GIVEN INFORMATION>
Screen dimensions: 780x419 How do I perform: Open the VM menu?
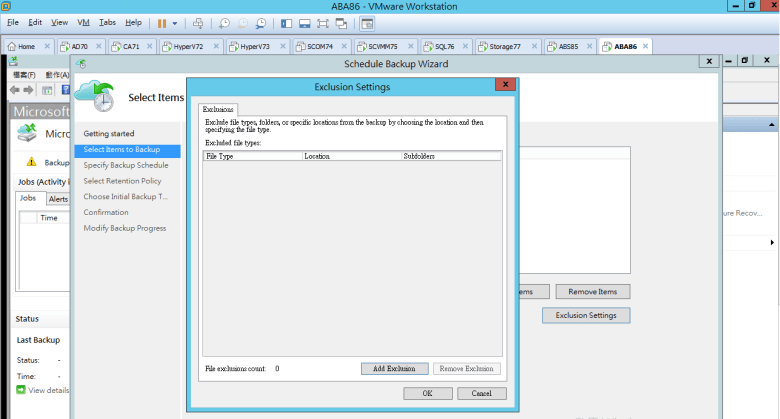click(x=83, y=22)
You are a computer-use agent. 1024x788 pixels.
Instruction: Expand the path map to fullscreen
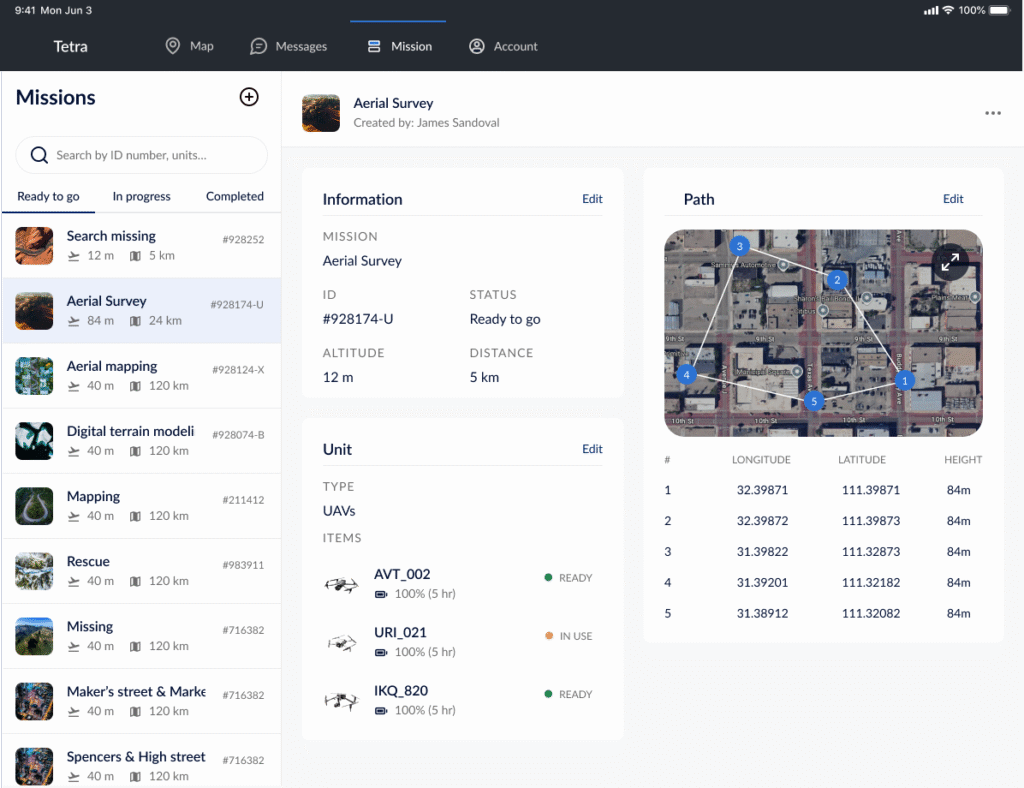click(x=950, y=262)
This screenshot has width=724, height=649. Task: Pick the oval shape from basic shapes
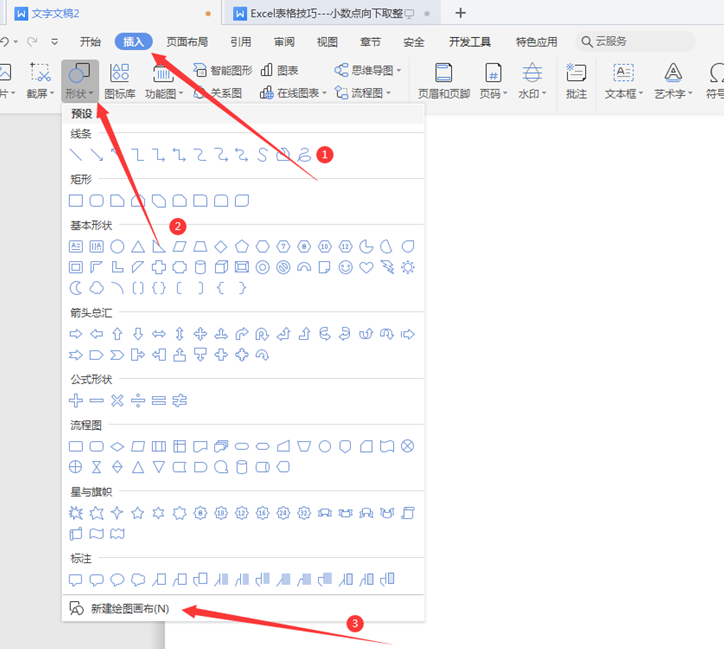click(117, 246)
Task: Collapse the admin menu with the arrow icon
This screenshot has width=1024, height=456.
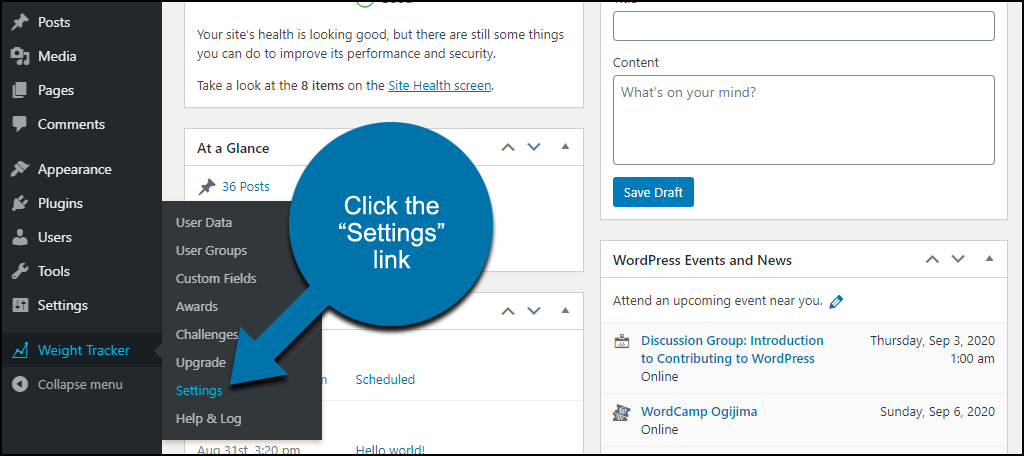Action: click(x=20, y=385)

WHAT TO DO> Reproduce the whole listing above, requests included, and rescale every coordinate in the answers by multiplying it by 2.35 and rounding to a whole number, with halves rounded up. Leave the pictures out.

FINAL RESULT>
Screen dimensions: 780x419 How do I perform: Open the VM menu?
click(x=195, y=52)
You are a computer-use agent. 1024x788 pixels.
Instruction: Expand the path map to fullscreen
click(x=2233, y=616)
This screenshot has width=724, height=649. Task: Pick the oval shape from basic shapes
click(275, 578)
Task: Collapse the admin menu with the arrow icon
This screenshot has width=1024, height=456.
Action: click(x=47, y=905)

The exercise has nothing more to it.